What to produce:
Your answer should be one number: how many lines below hold the word "right".

——————

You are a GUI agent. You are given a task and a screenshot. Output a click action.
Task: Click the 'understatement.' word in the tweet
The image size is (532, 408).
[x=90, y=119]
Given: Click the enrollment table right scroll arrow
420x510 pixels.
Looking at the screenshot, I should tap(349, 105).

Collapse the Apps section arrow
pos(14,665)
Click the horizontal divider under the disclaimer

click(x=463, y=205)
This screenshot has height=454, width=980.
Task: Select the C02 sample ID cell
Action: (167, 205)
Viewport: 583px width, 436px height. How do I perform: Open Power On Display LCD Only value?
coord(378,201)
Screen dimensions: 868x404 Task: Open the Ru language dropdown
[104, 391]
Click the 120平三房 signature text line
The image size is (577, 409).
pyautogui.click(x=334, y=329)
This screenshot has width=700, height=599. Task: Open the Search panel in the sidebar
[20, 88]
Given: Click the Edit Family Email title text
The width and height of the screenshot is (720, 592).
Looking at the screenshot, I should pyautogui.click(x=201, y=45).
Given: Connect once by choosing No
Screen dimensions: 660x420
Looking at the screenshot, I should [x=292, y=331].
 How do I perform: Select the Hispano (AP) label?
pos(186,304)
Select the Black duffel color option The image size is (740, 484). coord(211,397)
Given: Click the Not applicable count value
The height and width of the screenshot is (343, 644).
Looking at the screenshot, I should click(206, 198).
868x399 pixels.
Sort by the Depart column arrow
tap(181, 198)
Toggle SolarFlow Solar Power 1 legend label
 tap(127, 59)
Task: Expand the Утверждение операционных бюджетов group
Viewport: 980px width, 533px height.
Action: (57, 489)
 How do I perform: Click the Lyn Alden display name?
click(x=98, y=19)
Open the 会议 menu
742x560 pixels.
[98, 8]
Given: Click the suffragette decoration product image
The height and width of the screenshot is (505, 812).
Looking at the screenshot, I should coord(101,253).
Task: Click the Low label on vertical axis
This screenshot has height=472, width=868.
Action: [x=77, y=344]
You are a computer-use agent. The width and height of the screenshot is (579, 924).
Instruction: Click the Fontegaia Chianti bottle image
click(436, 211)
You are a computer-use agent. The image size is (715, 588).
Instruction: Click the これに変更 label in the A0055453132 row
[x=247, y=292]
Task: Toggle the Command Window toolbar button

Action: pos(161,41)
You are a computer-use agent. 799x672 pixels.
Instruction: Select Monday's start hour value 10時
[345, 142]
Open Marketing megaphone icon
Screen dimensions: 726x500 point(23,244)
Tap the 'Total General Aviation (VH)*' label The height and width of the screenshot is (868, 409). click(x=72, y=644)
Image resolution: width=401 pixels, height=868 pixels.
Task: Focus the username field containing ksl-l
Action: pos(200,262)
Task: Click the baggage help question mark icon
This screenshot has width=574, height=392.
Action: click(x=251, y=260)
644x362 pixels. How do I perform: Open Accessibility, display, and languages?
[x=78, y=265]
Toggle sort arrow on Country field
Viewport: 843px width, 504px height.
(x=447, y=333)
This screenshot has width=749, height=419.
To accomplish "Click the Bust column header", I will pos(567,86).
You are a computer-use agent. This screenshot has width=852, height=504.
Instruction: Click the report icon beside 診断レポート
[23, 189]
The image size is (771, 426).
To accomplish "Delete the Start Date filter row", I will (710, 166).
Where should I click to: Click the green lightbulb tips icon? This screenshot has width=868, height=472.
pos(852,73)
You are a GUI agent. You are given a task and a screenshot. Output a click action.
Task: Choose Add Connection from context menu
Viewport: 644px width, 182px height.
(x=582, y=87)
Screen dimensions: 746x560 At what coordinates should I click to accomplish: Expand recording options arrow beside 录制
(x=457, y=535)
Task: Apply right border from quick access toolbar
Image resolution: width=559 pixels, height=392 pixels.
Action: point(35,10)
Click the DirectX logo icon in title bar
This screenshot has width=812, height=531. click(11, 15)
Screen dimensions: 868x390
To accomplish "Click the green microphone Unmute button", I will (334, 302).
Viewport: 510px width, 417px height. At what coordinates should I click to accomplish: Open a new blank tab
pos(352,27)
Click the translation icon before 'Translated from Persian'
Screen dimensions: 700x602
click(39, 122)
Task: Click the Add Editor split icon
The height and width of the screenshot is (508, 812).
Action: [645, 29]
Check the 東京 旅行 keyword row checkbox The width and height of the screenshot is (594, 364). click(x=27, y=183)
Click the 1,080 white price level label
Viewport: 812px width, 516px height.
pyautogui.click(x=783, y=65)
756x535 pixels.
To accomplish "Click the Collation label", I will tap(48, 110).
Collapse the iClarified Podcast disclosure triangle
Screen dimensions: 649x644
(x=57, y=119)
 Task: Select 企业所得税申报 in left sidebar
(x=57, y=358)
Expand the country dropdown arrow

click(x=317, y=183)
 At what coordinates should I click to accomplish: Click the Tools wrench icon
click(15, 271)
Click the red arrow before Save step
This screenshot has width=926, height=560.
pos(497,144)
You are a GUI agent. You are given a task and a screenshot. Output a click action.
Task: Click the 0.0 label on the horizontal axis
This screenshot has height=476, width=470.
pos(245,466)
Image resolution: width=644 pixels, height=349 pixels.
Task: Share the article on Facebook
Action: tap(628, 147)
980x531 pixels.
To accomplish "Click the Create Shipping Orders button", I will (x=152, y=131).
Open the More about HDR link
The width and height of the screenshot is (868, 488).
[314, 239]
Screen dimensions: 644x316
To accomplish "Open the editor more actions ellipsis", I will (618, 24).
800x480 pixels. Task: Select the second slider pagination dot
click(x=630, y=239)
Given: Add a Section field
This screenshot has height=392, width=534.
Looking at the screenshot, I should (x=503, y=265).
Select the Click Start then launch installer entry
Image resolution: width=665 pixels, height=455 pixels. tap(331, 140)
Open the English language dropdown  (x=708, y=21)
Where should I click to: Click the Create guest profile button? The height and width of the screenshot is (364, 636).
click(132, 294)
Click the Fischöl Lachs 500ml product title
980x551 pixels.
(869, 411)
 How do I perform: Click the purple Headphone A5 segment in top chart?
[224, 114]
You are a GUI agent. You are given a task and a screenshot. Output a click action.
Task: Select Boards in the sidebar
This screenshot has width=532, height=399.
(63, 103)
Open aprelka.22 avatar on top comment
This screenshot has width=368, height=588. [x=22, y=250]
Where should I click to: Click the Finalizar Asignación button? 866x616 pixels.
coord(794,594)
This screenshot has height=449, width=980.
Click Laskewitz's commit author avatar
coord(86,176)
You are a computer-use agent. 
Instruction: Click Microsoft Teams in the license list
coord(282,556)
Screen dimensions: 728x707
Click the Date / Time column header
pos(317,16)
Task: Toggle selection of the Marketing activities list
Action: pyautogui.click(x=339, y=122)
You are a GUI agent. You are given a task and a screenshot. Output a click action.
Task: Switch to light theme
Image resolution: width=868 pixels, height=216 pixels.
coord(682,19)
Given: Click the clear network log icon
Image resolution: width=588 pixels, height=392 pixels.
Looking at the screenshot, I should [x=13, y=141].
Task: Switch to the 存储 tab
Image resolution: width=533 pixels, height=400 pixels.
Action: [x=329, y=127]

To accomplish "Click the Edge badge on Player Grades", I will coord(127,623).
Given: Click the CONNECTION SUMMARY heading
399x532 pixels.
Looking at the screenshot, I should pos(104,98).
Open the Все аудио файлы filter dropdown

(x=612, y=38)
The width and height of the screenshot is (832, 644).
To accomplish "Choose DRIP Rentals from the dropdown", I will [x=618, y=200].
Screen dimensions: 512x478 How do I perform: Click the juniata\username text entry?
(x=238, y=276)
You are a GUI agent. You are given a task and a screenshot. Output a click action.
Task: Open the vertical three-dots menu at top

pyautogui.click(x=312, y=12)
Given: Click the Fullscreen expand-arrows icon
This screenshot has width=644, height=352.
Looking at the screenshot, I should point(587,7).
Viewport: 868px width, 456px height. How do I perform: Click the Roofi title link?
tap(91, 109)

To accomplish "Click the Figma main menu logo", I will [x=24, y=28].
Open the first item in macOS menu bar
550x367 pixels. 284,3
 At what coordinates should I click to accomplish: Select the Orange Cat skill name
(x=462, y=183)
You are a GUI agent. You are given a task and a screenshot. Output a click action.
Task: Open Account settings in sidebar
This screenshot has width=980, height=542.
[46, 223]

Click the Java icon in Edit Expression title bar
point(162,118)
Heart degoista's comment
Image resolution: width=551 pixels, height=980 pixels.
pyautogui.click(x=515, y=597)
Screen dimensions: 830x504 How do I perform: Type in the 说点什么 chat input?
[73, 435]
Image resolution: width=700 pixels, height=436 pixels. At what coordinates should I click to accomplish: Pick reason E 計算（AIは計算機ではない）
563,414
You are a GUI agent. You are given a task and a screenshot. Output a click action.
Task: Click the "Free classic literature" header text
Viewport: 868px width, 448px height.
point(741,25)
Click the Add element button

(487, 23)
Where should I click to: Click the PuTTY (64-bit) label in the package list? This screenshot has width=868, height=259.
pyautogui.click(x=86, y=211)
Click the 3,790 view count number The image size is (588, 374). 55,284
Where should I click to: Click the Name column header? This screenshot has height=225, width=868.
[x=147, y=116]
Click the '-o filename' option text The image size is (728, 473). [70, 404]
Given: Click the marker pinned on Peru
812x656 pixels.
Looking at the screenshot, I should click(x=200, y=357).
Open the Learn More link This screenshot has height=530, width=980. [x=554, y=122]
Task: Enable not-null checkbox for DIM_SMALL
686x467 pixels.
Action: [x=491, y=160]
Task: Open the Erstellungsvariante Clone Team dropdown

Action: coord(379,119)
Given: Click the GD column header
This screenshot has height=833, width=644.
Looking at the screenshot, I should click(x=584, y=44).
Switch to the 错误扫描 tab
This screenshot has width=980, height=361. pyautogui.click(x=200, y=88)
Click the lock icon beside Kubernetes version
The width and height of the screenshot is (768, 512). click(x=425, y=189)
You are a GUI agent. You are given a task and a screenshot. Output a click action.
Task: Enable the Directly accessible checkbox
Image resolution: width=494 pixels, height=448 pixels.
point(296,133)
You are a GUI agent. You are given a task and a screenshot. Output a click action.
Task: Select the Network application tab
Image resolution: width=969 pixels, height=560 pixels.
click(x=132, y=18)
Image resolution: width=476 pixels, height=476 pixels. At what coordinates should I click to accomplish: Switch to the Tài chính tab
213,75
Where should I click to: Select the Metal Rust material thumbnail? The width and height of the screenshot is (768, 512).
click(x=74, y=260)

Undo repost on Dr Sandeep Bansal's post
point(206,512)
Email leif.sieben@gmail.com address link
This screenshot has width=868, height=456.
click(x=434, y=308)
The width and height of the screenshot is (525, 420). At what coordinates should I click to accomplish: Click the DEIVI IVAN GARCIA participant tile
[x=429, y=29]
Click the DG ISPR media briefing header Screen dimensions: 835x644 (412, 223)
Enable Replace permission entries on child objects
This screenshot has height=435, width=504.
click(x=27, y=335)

——————

Output for this task:
2